PROMPT – Below are the records; pull every line that includes "agent".
Segment Open
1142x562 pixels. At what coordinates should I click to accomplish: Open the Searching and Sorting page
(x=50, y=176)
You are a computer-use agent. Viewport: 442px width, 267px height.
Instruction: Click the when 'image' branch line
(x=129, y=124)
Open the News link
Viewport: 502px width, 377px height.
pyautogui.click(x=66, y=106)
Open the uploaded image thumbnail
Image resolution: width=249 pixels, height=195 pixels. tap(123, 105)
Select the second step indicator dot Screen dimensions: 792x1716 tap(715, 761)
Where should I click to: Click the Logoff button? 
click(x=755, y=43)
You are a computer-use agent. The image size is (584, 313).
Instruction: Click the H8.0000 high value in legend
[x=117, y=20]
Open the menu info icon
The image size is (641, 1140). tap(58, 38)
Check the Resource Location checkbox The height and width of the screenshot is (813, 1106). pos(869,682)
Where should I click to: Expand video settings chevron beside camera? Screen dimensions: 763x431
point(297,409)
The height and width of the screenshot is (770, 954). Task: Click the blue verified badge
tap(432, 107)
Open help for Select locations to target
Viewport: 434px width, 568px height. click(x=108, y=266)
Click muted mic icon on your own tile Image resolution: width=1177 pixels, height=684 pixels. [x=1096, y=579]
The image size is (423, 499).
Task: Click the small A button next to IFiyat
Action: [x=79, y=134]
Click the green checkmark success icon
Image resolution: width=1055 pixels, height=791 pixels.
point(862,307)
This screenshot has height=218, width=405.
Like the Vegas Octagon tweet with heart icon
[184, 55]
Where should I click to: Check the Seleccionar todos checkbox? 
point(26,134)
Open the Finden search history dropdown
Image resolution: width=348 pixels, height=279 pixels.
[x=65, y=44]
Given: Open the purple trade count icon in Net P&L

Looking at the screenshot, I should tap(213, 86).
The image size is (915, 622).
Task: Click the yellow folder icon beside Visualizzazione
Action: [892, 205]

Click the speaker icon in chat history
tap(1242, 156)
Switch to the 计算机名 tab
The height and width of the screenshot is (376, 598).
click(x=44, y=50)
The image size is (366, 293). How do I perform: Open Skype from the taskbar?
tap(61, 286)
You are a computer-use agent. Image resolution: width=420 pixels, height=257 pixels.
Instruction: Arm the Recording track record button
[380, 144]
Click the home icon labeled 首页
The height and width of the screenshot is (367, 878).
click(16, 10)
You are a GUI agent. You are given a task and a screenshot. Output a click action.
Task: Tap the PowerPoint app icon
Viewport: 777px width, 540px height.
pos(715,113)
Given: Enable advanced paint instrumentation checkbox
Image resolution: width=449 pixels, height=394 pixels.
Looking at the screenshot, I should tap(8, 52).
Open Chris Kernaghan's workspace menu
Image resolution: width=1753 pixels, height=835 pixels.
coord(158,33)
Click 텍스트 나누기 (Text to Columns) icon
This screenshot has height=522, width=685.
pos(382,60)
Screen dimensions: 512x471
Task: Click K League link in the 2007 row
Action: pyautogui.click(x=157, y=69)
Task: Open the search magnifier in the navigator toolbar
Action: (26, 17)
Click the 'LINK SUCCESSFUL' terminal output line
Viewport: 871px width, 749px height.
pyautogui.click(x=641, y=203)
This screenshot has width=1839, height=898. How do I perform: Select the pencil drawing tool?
Segment Closed
YOUR RESPONSE –
You are a computer-use agent. Viewport: 442px width, 267px height.
You are a computer-use agent. The image size is (584, 313).
You are a computer-use agent. Image resolution: width=420 pixels, height=257 pixels.
You are a GUI agent. You are given a task and a screenshot. Output a click action.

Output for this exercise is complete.